Не находя веселья в шумных забавах праздника и преданный сомнениям ревности, Лев Колонтай, не видя Варвары, сумрачен и одинок, бродил по залам замка. Будучи одним из красавцев своего округа, одним из самых любезных мужчин при дворе Сигизмунда, куда порою являлся он, Лев Колонтай был, однако ж, нелюдимого нрава, хоть и не чуждался света. Страстный по природе, отважный по призванию, пламенный патриот по долгу, — он во всем был обманут сущностию или, лучше сказать, собственным воображением, которое рисовало ему земные предметы небесными красками. Горько было для его счастия и самолюбия обнять испещренных скудельных идолов вместо высоких существ, созданных его мечтою. Любовное пустословие, расточаемое без разбору и приемлемое без веры, непостоянство женщин и легкомыслие мужчин в любви, которая стала для ума делом, а для сердца игрушкою; отвага без повиновения в поле и без скромности дома — скоро ему наскучили. Нестерпимое невежество дробной шляхты и дерзость магнатов в народных собраниях; низкие происки при дворе для получения коронных мест и потом наглое неуважение к королю, потому что места сии были неотъемлемы; хищность на чужое добро и расточительность на свое и, наконец, всегда свои выгоды впереди блага отчизны, скрытые под ненавистной личиною ложного патриотизма, — все это породило в нем какое-то презрение и недоверчивость к людям. Он не умел вовсе разлюбить их, но уже не мог уважать — и это чувство проливало на все его слова, на все поступки странный отблеск добросердечия и насмешливости, обходительности и гордости.

Встреча с Варварою в доме отца произвела на сердце светского нелюдима глубокое впечатление, он привык к красоте, к остроумию женщин — но простота, но младенческая искренность были для него утешною новостью. Уверенный в себе, он приблизился, чтобы ее рассмотреть, как мудрец, — и кончил тем, что влюбился, как юноша.
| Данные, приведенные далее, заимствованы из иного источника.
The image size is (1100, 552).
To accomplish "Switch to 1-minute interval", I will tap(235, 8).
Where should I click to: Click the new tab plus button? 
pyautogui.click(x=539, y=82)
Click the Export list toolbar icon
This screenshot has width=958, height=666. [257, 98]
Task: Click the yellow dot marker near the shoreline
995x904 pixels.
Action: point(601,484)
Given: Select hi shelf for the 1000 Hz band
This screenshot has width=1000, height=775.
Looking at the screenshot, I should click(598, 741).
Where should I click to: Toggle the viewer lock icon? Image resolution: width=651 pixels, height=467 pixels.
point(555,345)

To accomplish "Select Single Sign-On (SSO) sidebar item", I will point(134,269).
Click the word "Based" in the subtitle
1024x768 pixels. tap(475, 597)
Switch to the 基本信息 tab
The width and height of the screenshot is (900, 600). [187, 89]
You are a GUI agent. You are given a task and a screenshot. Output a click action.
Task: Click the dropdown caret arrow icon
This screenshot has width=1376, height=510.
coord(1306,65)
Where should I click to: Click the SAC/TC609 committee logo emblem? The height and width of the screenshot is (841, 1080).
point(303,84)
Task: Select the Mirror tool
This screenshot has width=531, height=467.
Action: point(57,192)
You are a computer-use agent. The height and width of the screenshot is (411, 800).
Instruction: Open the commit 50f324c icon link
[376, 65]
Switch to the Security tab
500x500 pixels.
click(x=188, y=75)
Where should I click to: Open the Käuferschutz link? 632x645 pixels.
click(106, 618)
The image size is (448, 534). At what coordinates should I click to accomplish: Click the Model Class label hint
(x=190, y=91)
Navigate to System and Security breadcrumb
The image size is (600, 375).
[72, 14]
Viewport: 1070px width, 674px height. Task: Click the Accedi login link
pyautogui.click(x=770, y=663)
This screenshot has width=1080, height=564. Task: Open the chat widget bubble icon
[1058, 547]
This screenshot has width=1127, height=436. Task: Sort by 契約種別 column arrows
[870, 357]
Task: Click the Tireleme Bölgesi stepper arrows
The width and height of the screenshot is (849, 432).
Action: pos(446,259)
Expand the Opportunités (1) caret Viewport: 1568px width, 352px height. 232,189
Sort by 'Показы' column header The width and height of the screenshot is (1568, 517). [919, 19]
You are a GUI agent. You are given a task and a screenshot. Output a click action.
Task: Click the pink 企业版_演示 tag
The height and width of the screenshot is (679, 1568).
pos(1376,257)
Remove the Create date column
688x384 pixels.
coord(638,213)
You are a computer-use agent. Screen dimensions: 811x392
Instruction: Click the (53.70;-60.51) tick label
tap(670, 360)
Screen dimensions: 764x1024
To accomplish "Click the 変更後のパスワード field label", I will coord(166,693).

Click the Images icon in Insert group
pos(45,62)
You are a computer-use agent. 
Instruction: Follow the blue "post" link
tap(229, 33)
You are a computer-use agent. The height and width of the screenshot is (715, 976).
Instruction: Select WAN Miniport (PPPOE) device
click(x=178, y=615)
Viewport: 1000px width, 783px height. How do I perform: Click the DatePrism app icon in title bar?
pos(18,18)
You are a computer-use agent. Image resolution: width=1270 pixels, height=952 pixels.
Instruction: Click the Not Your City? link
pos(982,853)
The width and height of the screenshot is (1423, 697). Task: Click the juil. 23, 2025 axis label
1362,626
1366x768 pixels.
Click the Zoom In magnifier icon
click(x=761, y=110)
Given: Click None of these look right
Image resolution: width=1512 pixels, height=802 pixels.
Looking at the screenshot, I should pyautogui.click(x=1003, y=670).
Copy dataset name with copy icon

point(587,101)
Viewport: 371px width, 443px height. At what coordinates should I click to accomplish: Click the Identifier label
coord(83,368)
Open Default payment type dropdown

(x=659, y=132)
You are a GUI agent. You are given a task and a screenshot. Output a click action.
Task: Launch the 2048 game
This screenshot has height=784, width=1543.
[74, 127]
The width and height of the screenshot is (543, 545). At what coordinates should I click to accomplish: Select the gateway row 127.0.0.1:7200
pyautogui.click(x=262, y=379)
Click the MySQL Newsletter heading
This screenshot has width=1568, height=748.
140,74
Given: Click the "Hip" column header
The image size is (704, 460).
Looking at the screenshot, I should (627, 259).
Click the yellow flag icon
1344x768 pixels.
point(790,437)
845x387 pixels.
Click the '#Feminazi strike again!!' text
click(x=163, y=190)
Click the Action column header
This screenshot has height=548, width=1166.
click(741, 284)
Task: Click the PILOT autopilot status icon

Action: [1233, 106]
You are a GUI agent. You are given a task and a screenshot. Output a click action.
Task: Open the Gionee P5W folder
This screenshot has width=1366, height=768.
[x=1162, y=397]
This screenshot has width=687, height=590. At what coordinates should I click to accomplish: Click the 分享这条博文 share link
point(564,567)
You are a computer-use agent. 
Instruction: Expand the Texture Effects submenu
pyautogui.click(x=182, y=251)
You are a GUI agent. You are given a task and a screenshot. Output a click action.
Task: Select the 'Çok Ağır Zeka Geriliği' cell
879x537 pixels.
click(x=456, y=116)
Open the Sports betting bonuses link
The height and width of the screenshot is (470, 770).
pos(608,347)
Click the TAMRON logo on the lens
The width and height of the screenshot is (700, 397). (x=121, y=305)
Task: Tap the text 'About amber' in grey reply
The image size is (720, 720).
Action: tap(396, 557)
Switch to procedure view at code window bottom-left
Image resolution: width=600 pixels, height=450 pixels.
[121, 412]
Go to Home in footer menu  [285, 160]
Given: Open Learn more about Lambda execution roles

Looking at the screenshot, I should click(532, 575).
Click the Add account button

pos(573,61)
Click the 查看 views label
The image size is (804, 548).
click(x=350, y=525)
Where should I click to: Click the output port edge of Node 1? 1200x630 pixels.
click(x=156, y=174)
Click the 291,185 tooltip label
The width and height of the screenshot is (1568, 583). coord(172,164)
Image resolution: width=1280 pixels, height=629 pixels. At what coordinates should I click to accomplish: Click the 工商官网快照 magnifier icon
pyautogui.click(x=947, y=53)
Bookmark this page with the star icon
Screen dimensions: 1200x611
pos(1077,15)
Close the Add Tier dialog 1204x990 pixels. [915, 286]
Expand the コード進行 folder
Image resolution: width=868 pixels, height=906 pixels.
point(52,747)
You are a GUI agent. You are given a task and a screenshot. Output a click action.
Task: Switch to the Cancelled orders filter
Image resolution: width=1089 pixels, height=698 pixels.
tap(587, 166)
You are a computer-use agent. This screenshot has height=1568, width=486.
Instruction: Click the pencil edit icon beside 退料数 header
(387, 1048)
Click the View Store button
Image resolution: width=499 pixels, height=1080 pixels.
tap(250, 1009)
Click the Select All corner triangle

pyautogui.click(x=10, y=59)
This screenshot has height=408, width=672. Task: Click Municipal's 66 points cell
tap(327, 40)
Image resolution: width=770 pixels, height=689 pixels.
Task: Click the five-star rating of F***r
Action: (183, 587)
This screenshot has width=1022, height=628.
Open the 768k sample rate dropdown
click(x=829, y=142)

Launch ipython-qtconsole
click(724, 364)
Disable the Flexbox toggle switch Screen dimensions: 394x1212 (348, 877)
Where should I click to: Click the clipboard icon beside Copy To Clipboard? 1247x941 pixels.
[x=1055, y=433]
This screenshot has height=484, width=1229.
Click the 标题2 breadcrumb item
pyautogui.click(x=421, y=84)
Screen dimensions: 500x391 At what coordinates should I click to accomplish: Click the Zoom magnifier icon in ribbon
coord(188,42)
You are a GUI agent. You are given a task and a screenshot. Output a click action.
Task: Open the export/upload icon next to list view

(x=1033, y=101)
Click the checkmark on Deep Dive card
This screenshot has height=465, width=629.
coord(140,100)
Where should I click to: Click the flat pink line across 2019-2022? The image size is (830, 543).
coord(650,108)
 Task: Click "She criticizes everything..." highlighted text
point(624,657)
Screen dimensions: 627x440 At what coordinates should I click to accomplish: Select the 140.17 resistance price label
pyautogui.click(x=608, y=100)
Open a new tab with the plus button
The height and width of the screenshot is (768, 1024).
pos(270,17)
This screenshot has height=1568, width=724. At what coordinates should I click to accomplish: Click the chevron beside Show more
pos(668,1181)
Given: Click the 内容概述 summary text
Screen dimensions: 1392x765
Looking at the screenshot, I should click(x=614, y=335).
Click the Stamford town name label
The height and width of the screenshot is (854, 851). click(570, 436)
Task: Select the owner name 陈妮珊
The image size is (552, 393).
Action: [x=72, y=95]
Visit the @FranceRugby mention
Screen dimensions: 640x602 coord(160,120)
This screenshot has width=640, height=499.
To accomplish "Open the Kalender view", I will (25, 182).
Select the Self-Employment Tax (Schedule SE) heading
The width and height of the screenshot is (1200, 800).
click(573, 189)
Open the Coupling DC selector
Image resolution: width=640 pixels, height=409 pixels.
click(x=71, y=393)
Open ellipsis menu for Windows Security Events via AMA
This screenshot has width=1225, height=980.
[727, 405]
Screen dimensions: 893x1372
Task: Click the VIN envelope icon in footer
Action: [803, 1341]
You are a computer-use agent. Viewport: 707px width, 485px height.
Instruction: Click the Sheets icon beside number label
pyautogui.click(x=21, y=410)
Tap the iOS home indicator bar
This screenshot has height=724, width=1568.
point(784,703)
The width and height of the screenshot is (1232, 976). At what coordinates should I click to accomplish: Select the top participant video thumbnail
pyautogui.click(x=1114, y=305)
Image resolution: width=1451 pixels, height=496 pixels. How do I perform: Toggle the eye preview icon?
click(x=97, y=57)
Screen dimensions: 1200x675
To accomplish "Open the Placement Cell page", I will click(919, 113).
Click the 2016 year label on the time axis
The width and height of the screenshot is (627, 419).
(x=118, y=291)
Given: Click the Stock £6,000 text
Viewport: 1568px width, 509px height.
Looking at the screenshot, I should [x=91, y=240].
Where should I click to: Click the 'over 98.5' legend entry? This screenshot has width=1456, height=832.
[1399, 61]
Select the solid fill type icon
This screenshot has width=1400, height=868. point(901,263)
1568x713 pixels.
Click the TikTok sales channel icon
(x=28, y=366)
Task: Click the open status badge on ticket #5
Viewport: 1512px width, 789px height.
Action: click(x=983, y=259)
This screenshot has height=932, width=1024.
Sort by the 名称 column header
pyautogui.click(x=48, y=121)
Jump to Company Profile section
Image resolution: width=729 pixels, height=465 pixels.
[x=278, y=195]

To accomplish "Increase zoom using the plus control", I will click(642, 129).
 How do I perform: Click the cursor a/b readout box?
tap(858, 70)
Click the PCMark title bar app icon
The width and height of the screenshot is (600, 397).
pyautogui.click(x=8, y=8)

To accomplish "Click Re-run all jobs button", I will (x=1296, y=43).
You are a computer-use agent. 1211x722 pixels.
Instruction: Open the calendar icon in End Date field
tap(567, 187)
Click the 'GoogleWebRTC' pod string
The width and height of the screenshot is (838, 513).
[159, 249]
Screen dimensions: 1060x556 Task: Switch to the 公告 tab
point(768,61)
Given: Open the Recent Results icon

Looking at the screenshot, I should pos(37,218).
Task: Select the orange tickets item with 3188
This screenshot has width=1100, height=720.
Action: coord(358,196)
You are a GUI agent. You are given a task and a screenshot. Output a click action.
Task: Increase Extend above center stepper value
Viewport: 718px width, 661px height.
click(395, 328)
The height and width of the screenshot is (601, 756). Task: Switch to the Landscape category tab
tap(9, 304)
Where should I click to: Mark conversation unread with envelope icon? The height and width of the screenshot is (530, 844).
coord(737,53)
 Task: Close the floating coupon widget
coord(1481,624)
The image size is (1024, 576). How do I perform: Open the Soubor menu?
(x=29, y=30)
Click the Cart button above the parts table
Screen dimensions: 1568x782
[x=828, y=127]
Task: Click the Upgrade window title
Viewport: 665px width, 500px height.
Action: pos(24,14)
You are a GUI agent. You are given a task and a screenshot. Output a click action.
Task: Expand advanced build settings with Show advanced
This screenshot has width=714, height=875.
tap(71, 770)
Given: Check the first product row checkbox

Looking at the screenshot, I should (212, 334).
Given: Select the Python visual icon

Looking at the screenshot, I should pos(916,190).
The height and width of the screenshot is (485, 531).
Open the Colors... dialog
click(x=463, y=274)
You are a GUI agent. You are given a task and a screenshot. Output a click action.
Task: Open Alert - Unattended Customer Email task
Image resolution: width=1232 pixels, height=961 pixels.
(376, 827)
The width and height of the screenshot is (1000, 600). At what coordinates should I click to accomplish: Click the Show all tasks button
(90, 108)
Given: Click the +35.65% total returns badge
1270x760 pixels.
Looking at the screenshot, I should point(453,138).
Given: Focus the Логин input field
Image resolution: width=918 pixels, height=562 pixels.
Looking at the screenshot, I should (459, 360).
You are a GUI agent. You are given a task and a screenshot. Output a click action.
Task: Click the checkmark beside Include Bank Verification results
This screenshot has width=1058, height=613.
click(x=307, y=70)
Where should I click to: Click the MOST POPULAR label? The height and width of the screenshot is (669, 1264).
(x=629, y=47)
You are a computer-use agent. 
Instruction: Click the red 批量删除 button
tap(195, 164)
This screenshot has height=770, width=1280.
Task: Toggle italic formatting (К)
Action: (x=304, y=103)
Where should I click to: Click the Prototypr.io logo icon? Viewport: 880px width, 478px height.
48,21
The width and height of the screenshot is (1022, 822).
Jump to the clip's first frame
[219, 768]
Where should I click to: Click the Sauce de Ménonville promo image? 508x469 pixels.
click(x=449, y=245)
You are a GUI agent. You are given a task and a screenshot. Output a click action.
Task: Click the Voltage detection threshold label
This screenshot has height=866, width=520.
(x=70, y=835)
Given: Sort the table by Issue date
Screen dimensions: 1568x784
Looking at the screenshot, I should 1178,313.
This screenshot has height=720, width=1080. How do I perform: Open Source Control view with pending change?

В ее чувствах он, казалось, находил отражение своих мыслей; он видел, что она способна любить, подобно ему, глубоко, постоянно. Тяжко бы ему было сознаться в пылкой страсти какой-нибудь из блестящих красавиц своих — но к существу столь беззащитному, столь доверчивому, столь беззаботно прекрасному чувства он почитал долгом священным. Обязывая других, мы к ним привязываемся невольно, и Лев, объявя себя рыцарем девушки, похищенной из семейства, из родины, преданной, огорченной, — старался вниманием своим, своею братской попечительностию сгладить с ее памяти все недостойные с нею поступки, все случайные и умышленные огорчения от своих родных, от наглой прислуги и ревнивых соседок.

Сказать, что осьмнадцатилетняя девушка, брошенная судьбою в чужой край, между врагов отечества, осталась равнодушною к человеку, который стал ей не только покровителем, но воспитателем, советником, другом нежным, было бы, по крайней мере, сомнительно. Варвара была свободна: внимание князя Серебряного началось к ней еще в таком возрасте, когда она не могла ни понимать, ни отвечать на чувства сердечные, и мгновенные с ним встречи оставили только в ее памяти к нему уважение, даже приязнь — но не более. Напротив, склонность ко Льву Колонтаю, основанная на долгом знакомстве и нежной признательности, пламенным почерком врезалась в ее душу. Страсти счастливцев измеряются быстролетными часами; страсти злополучных долговременны, потому что сердце несчастного, засохшее от печали, жадно и глубоко всасывает и елей утешения и яд новых бедствий.